Caveat: 용화꼰데 녜이보 쥬도 몰라소 미효니꼴로 보냬욤

My student sent me this message as the subject line when emailing an essay last week.
용화꼰데 녜이보 쥬도 몰라소 미효니꼴로 보냬욤
This is profoundly badly-spelled Korean. It is so bad, that it’s systematically bad. It took me about 25 minutes of work to figure out what she meant. Thus I theorize that it represents a kind of Korean version of “eye dialect“.
One thing I realized is that it systematically moves vowels around. Where standard Korean spells “어” she spells “오”
Thus 네이버 -> 녜이보 and the verb ending -서 -> -소
This change applies to her name and her friends’ name too:
영화 -> 용화 and 미현-> 미효니
Note in the latter she also doesn’t obey the morphophonological rules for dividing stem from suffix, but sticks to a strictly phonological division.
I don’t quite know what the -꼬- suffix is about, semantically. Something “cute” I suspect.
There is also a certain degree of systematic palatalization:
네 -> 녜 and 내->냬 … I never pronounce these distinctions quite right anyway, they are quite fine, but Korean ears perceive differences in palatalization  to a degree I can’t even hear with my English-trained ears.
My ultimate question is why did she do it? In a paranoid moment, I could just imagine it’s a kind of mocking of a “foreign accent” – several of the transformations, like the vowels and the palatalization, represent issues I have with my Korean pronunciation. But in fact I very much doubt it. Basically I think it must be a kind of “eye-spelling,” I’m almost certain, which emphasizes certain trends in Korean as spoken by teenagers – I have definitely heard 어->오 in slangy talk, especially girls. Kind of like the very common addition of the ending -ㅇ/ŋ/ to open syllables in clause final position, of which this text doesn’t have an example – but I frequently hear e.g. “안녕하세용” for “안녕하세요,” even by teachers.
That being the case, however, it’s puzzling that she would select me as a target for this strange spelling – the message was meaningful and specific to communicating the content of her email to me – it relied on me understanding it’s meaning, because what it says is: “Yeonghwa forgot her login password so Mihyeon is sending you her essay.” Thus the only way Yeonghwa gets credit for the attached essay is if I understand the subject line – otherwise Mihyeon gets credit for the essay, as except for the “sent by” field, it’s the only place any names occur.

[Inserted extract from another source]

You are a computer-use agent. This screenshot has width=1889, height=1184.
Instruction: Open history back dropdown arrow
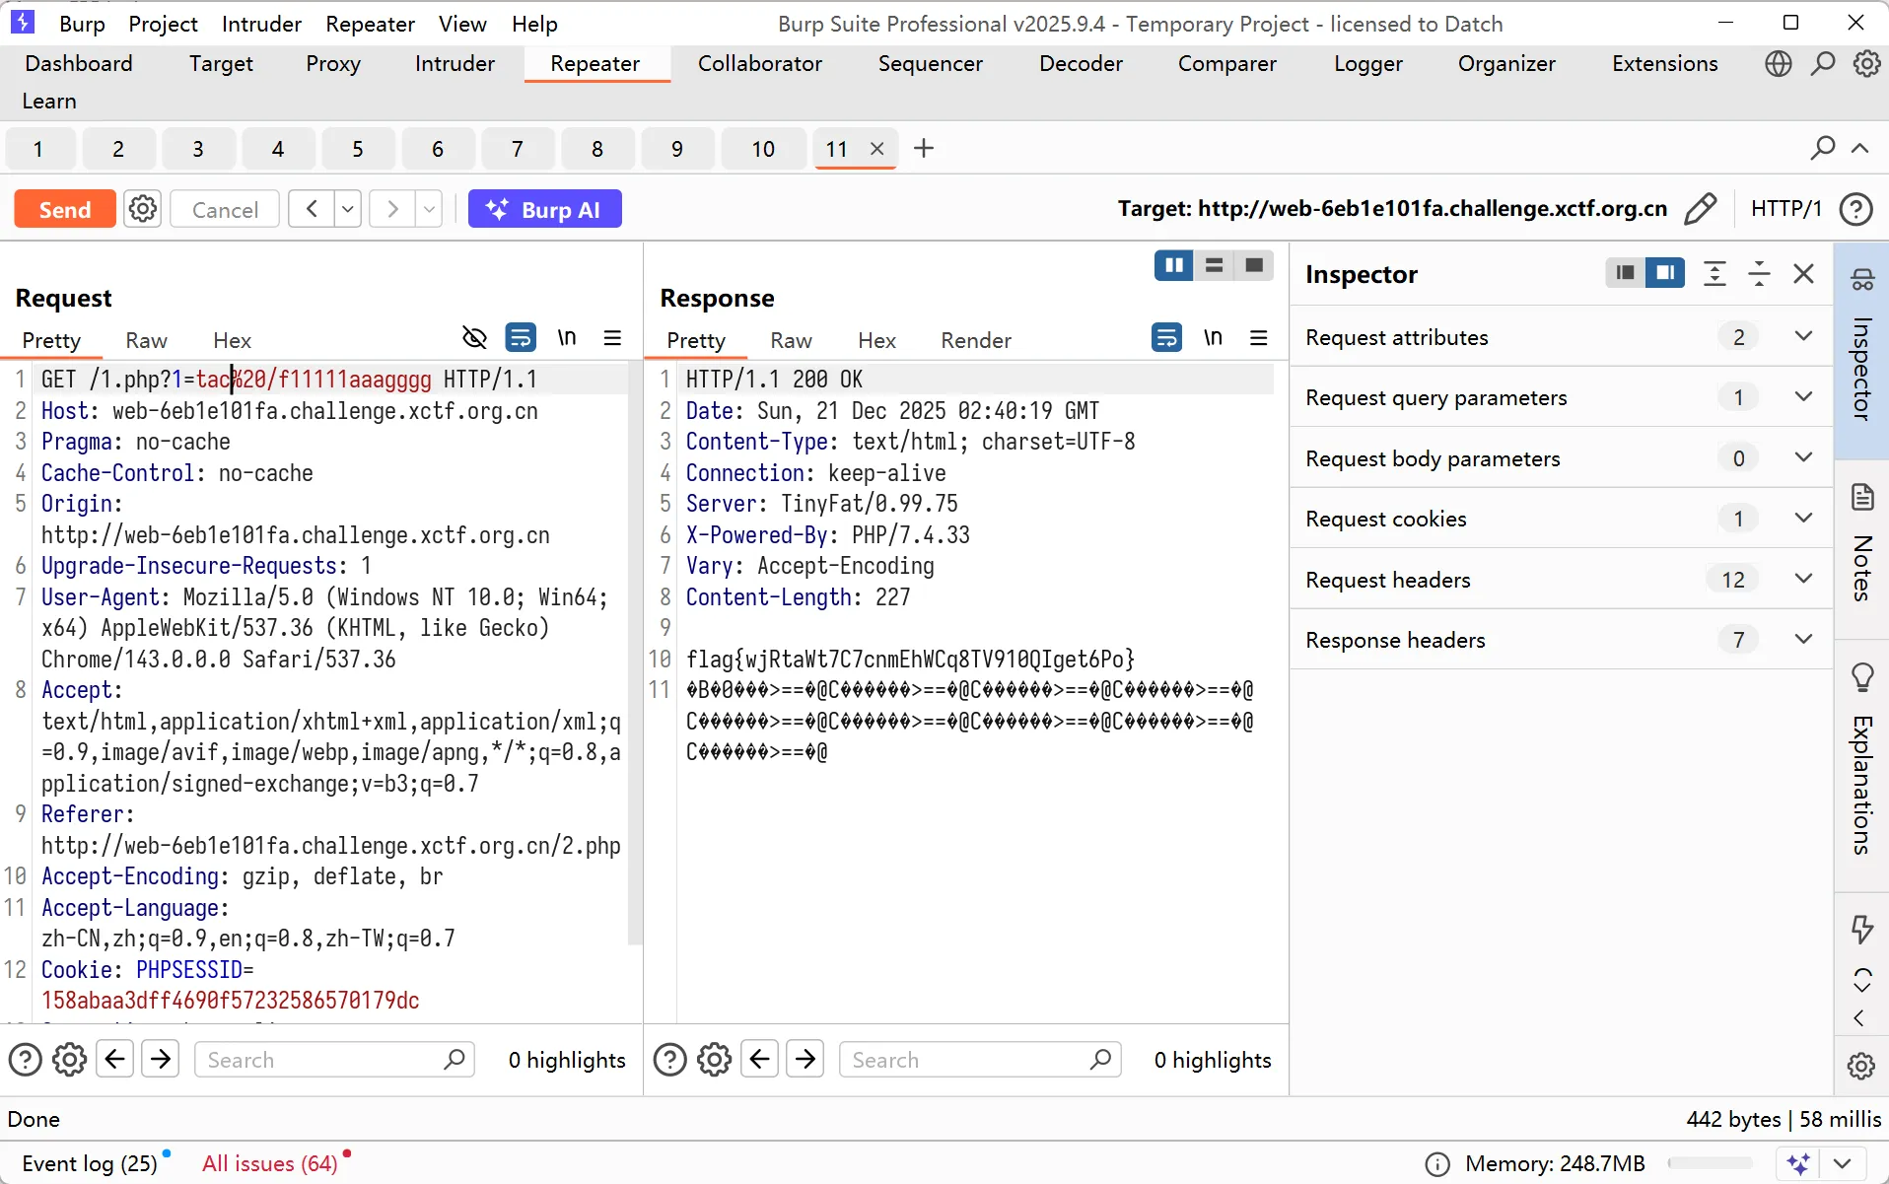pos(348,209)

Did she just “forget” that I wasn’t a native speaker? That’s probable. Or did she do it intentionally as a way to challenge me or be deliberately opaque? That’s possible too. Did she think I’d spend half an hour figuring it out, and then write a linguistic analysis about it on my blog? I doubt it. I tend to write about these things because there is very little on the internet, in English, about non-standard Korean – it’s extremely hard to find.